Retype, without changes or pictures, only the lines that begin at the one containing "The width and" and end at the last line of the records that follow.
═════ Source records ═════
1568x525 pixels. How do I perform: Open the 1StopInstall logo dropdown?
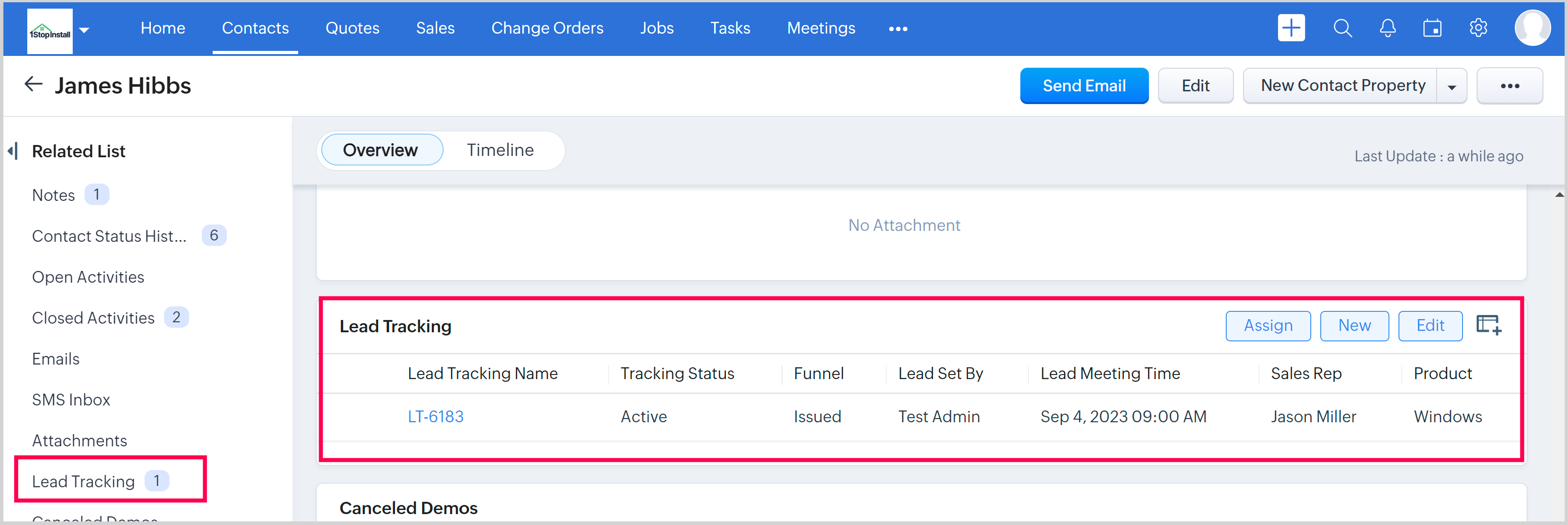(85, 29)
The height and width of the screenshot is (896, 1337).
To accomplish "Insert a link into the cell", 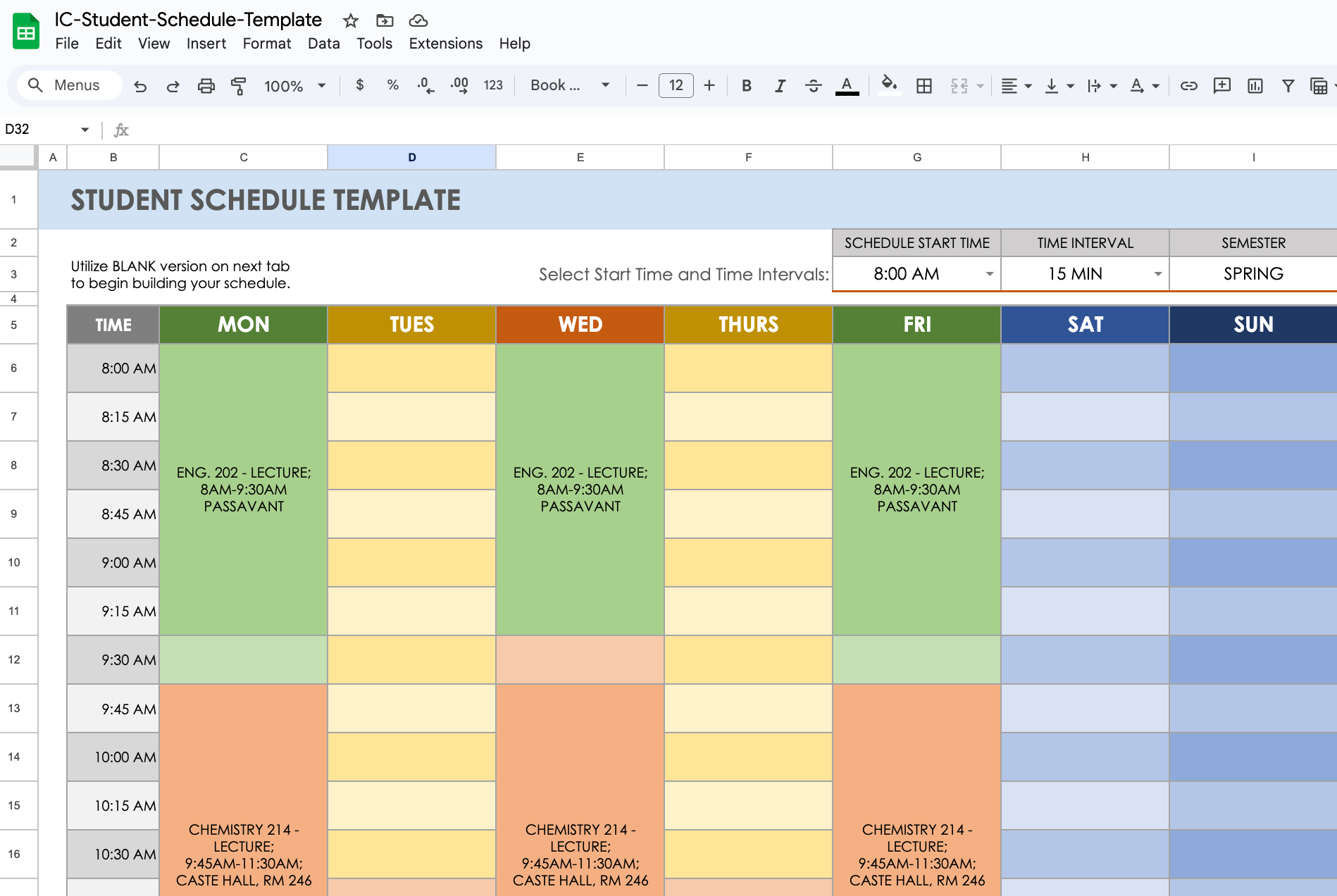I will click(1189, 85).
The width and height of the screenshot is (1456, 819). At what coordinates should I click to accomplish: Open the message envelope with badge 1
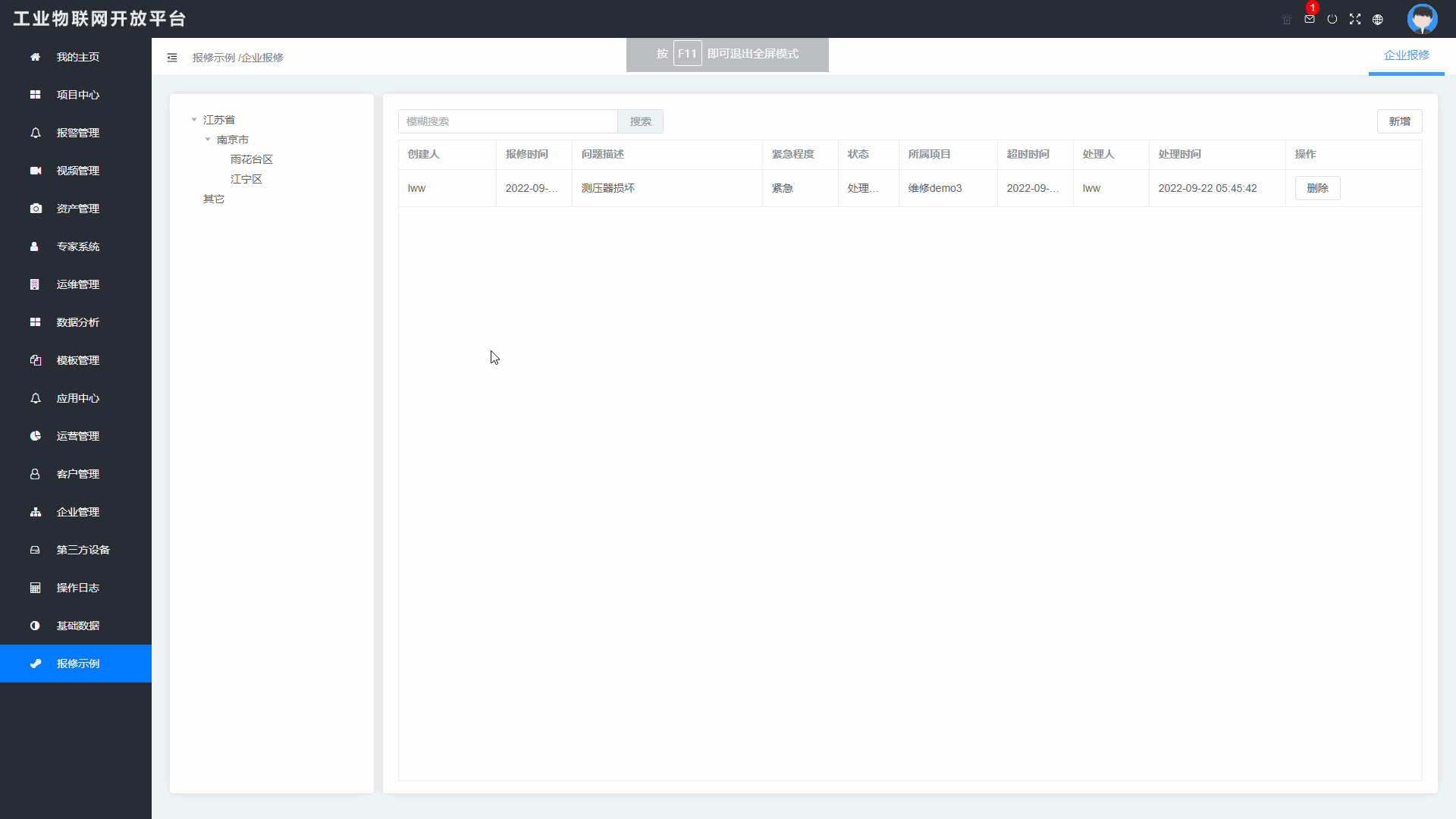(1309, 19)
═════
Solved problem —
The width and height of the screenshot is (1456, 819). At what coordinates should I click to accomplish: Open the message envelope with badge 1
(1309, 19)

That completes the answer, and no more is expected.